* [Что нужно сделать]:
Ответьте кратко на вопросы по извлечённому тексту.
(а) Какими вестями переполнены письма к Н. Я. Мандельштам?
(б) Какой год указан для стихотворения «Холодок щекочет темя…»?
(в) Какое событие, согласно тексту, пришлось на этот год?

* [Извлечённый текст]:
* * *

Письма к Н. Я. Мандельштам — их довольно много в данной биографии, рассказанной поэтом, — это вновь состояния Одиссея, полного пространством и временем, но сберегающего не себя, а другого, доверившегося ему человека. Эти письма переполнены вестями о нереальных успехах (в материальной сфере), о «златых горах», обещаемых жене.

Но образ Надежды Яковлевны Мандельштам — неизменной собеседницы, привозившей в Воронеж опальному поэту самые важные вести, сохранявшей и приумножавшей его связи, знакомства и т. п., в целом в еще большей мере сливается со многими другими подробностями, жизнеощущениями. Явно Надежде Яковлевне посвящено стихотворение «Холодок щекочет темя…» (1922) — в этот год зарегистрирован их брак, — но и в нем тема любви как бы заслонена перечнем обид на время («и меня срезает время, / Как скосило твой каблук»), предчувствием бед

…И вершина колобродит,
Обреченная на сруб.

* * *

* [Содержимое данных]:

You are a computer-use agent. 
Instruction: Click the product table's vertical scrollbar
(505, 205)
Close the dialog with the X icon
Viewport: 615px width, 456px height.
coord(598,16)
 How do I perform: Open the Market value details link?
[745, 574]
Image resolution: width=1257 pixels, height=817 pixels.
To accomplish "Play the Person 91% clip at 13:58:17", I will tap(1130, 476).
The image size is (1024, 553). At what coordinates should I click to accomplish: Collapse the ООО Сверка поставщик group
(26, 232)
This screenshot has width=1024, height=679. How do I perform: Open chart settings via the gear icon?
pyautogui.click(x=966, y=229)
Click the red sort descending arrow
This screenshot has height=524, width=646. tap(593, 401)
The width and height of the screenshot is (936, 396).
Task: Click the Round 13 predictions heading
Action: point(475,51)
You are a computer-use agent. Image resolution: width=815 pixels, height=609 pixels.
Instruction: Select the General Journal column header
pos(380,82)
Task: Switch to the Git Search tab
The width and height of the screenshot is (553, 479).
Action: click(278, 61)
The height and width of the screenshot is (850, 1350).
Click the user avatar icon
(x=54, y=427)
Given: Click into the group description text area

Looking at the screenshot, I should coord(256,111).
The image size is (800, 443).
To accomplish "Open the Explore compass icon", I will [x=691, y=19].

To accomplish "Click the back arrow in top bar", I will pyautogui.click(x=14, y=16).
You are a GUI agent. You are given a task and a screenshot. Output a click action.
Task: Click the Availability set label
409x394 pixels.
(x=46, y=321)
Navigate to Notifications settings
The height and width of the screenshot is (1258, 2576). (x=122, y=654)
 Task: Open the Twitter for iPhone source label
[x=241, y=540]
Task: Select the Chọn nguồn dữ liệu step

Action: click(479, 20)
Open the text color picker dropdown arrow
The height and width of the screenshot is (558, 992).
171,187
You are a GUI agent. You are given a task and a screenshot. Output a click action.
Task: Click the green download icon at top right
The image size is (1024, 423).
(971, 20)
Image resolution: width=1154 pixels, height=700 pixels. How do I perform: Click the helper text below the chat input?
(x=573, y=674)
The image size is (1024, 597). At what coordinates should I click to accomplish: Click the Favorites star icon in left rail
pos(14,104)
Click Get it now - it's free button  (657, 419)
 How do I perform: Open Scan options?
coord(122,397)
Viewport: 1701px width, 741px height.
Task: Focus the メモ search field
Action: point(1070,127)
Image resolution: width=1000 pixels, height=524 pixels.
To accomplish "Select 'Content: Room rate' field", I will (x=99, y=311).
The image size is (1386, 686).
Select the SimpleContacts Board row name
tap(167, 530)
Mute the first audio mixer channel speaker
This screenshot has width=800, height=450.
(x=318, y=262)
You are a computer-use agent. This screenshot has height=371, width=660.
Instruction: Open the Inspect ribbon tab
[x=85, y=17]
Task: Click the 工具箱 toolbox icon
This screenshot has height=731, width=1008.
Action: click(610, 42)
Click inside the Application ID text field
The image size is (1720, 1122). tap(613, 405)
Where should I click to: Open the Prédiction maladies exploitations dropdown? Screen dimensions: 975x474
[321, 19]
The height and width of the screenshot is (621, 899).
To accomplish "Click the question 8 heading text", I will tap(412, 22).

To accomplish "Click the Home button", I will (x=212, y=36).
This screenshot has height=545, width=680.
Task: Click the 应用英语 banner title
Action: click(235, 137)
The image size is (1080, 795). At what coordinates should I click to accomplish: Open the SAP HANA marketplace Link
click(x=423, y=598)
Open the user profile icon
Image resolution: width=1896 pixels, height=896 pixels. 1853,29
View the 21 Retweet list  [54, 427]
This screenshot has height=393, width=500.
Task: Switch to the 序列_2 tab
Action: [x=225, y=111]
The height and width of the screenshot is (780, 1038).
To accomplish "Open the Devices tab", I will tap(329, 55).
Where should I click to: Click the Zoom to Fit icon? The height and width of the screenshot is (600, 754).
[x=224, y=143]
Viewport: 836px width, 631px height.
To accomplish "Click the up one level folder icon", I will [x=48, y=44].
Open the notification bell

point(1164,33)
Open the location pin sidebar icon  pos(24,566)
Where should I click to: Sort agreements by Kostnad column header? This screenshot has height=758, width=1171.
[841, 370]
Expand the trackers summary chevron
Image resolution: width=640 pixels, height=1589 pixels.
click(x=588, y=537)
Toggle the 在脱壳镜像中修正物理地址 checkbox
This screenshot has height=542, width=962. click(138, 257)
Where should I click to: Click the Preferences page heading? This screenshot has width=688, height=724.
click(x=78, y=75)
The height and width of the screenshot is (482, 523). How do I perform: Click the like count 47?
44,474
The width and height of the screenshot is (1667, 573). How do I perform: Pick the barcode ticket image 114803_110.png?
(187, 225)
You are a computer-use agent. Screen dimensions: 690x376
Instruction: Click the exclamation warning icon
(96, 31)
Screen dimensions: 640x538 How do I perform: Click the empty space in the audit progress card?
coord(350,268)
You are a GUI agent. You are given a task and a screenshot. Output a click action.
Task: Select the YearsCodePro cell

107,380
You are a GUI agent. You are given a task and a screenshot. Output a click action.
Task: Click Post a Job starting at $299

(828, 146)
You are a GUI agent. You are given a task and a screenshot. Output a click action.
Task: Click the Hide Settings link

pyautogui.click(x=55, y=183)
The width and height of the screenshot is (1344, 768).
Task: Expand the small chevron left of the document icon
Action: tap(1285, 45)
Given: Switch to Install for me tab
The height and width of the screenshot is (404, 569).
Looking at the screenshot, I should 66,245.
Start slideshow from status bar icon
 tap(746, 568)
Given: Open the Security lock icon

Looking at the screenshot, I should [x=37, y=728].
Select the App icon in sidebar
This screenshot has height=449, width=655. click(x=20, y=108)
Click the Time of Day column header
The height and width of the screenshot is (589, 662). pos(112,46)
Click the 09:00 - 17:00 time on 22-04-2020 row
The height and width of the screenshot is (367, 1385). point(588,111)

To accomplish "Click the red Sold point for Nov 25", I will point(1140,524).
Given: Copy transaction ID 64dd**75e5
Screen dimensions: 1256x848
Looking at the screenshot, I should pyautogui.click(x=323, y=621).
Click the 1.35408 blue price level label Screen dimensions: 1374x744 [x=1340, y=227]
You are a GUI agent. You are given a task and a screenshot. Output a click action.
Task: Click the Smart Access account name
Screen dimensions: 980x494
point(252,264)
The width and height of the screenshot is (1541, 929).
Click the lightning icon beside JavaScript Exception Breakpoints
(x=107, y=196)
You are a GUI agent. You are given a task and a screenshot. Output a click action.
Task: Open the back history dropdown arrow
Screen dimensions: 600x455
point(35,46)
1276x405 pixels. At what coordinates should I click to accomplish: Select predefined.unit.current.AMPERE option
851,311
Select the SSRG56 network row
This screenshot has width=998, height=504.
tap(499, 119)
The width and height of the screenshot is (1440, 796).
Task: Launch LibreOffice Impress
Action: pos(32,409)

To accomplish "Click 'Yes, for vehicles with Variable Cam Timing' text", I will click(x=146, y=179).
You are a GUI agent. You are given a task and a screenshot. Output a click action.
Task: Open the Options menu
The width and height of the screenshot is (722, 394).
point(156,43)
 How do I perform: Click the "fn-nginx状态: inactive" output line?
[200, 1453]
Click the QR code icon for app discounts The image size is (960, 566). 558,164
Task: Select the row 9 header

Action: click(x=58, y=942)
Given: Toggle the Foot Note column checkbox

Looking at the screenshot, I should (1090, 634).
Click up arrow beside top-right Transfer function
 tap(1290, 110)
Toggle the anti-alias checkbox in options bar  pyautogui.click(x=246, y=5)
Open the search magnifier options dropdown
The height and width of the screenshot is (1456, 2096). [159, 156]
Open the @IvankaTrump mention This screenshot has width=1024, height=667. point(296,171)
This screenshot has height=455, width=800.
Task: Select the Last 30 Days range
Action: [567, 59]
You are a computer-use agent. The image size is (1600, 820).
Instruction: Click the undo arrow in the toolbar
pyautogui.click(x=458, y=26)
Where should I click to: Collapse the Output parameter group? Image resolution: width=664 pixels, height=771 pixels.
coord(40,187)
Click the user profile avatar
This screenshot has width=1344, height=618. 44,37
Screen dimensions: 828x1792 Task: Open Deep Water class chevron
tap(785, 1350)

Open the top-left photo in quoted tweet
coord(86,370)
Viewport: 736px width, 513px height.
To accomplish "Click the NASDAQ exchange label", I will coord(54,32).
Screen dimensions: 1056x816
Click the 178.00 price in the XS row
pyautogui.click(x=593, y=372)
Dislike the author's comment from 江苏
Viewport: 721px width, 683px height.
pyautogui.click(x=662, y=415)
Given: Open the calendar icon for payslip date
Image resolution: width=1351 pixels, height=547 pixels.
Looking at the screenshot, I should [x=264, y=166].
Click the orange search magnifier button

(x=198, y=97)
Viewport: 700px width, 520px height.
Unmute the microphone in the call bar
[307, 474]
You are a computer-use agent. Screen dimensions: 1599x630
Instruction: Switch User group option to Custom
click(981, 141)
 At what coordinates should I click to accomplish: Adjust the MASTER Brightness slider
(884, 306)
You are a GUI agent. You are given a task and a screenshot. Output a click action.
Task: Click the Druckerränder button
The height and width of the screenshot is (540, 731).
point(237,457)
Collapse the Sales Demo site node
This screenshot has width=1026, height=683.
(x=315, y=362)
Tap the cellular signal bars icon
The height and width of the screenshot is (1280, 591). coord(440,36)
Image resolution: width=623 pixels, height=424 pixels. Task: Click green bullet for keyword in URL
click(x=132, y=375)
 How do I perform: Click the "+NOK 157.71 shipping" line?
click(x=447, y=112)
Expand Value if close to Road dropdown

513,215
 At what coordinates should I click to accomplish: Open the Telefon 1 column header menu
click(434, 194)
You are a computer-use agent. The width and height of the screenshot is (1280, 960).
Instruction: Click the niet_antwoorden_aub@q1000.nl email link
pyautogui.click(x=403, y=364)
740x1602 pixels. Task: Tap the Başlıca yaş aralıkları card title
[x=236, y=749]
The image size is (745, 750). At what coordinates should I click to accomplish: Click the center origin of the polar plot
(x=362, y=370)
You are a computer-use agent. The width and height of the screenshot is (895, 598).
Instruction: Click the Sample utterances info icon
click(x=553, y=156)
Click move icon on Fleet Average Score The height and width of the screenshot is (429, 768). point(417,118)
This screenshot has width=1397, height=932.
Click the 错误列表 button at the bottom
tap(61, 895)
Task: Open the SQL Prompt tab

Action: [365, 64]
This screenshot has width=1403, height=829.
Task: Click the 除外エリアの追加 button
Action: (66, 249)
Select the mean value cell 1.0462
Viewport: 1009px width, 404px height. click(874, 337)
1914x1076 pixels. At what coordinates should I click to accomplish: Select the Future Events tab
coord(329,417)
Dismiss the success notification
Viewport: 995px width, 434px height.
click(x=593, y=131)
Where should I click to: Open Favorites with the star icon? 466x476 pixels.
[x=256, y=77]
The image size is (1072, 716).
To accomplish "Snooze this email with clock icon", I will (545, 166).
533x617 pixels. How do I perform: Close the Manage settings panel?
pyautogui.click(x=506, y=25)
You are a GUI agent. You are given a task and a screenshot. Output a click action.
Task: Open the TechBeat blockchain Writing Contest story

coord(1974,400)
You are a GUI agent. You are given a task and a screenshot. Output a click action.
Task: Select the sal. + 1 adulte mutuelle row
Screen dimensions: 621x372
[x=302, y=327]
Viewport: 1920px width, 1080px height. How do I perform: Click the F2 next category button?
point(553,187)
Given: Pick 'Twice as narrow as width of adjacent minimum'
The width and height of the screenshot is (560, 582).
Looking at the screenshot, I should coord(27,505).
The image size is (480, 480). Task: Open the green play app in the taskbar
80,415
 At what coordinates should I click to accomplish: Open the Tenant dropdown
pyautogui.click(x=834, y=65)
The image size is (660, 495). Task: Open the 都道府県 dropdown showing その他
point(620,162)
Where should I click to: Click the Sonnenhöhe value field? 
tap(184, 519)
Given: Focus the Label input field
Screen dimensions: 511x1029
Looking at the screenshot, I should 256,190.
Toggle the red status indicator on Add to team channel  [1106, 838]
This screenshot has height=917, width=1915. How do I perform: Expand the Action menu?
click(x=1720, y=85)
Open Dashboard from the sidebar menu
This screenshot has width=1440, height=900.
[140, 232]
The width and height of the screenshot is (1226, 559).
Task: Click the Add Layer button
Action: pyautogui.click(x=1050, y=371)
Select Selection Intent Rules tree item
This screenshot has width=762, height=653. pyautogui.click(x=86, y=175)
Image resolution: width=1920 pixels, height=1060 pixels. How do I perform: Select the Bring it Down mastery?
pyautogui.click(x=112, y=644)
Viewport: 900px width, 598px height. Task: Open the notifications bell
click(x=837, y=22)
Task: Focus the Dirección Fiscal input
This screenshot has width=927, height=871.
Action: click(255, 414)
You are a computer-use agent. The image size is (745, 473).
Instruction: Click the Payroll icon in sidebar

* * *

* [Ответ к заданию]:
(а) Вестями о нереальных успехах (в материальной сфере), о «златых горах», обещаемых жене.
(б) 1922 год.
(в) Регистрация брака.